Tag Archives: Tim Dolin

Required Reading

Our notions about literature, about what’s worth reading and how to read it, get shaped largely by the books we encounter at school. Texts set for study in English classes, especially in senior secondary years, tend to stay with us and influence our tastes as adult readers.

The authors and titles figuring most prominently in Australian surveys of the country’s favourite reading matter are much the same as those that recur in lists of required reading for thousands of school students. For example, Tim Winton’s Cloudstreet comes top of the list of Australian books, or very near the top, in the annual reader polls conducted by Booktopia. It was also the highest-ranking Australian title, close behind Lord of the Rings, Pride and Prejudice, the Bible, and To Kill a Mockingbird, in an ABC TV survey of ‘favourite reads.’

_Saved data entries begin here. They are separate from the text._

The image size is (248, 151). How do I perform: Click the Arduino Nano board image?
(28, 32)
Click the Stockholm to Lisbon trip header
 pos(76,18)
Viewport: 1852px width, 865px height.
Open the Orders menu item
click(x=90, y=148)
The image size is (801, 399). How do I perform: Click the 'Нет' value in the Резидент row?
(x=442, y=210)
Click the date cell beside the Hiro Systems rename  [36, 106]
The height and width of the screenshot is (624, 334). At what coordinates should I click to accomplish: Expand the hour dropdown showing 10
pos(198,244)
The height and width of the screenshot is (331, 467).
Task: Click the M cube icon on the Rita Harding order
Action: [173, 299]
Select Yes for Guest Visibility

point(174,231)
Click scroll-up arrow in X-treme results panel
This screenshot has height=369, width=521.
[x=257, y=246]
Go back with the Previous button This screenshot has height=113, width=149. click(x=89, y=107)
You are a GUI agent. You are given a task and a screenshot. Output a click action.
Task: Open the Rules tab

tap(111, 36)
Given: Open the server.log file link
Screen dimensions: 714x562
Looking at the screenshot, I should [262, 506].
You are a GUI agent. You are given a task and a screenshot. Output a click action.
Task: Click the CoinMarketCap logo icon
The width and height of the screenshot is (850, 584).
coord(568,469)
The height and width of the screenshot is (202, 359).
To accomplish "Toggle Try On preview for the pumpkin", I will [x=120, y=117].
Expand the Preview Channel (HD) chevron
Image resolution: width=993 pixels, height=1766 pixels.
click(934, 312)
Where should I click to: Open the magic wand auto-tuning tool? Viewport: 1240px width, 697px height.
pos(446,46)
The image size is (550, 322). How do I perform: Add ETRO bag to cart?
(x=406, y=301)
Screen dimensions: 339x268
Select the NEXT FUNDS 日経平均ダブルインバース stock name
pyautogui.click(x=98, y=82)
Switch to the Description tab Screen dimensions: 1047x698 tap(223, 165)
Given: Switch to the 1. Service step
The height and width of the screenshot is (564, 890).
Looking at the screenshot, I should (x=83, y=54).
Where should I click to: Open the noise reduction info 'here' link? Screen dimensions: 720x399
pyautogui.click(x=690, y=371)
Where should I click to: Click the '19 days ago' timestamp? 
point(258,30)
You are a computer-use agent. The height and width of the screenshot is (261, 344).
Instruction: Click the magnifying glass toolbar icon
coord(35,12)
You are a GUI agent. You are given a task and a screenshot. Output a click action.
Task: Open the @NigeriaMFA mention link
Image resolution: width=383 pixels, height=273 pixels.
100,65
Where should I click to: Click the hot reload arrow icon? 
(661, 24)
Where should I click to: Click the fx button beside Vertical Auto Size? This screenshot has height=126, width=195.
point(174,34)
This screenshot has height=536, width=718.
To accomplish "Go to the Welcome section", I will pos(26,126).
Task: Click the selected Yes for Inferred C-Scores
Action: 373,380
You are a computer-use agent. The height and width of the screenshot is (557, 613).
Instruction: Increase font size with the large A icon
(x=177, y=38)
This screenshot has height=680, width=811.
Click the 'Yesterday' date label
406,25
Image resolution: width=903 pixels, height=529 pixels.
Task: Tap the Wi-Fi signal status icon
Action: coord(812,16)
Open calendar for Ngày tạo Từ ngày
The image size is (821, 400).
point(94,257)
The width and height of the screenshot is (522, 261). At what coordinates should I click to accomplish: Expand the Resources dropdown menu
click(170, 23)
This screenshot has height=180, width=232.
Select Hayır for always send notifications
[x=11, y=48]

Such popularity is no surprise, because for more than 20 years Cloudstreet has been appearing regularly on the syllabus for secondary English and Literature in most states. No doubt this is partly attributable to its general ‘literary merit’, but many other highly meritorious Australian novels don’t achieve comparable recognition, and indeed ‘Cloudstreet is not widely accepted in the academy as a literary masterpiece.’ Its status probably owes a lot to ‘its power to evoke particular emotive responses with a voice, rhythm and location that is recognisably connected to the national mythology.’ Those quoted comments are by Claire Jones, discussing Cloudstreet as a ‘classroom classic’ in her chapter of a newly published book, Required Reading: Literature in Australian Schools Since 1945, edited by Tim Dolin, Jo Jones and Patricia Dowsett.

Some chapters in Required Reading look at the ‘teachability’ of other authors with a lasting classroom presence, such as Dickens, Hardy, Shakespeare and Judith Wright. There are also several broader historical analyses of curriculum change in particular Australian jurisdictions. My own chapter argues that text lists don’t tell the full story, because items selected for study are always ‘framed’ for their readers by ‘circumtextual’ factors – e.g. resource materials designated for use in teaching; official and unofficial rubrics inscribed in classroom practices; assessment methods and exam structures that encourage some choices or interpretations rather than others, and so on.

The book is based on a recently compiled database called ALIAS (Analysis of Literature in Australian Schools), which collates all texts prescribed for senior secondary English or Literature courses in nearly all states from 1945 to 2005. It makes available for the first time a comprehensive source of syllabus details about English in Australian secondary schools since the end of World War 2. Predictably, it shows both continuity and development in the texts prescribed for study over that period.

What particular changes would you expect to emerge? Less poetry, more pedestrian prose? Fewer canonical writers? More books about contemporary adolescent experience? More Australian literature, less British and American? You can find absorbing answers to those questions and many others in Required Reading.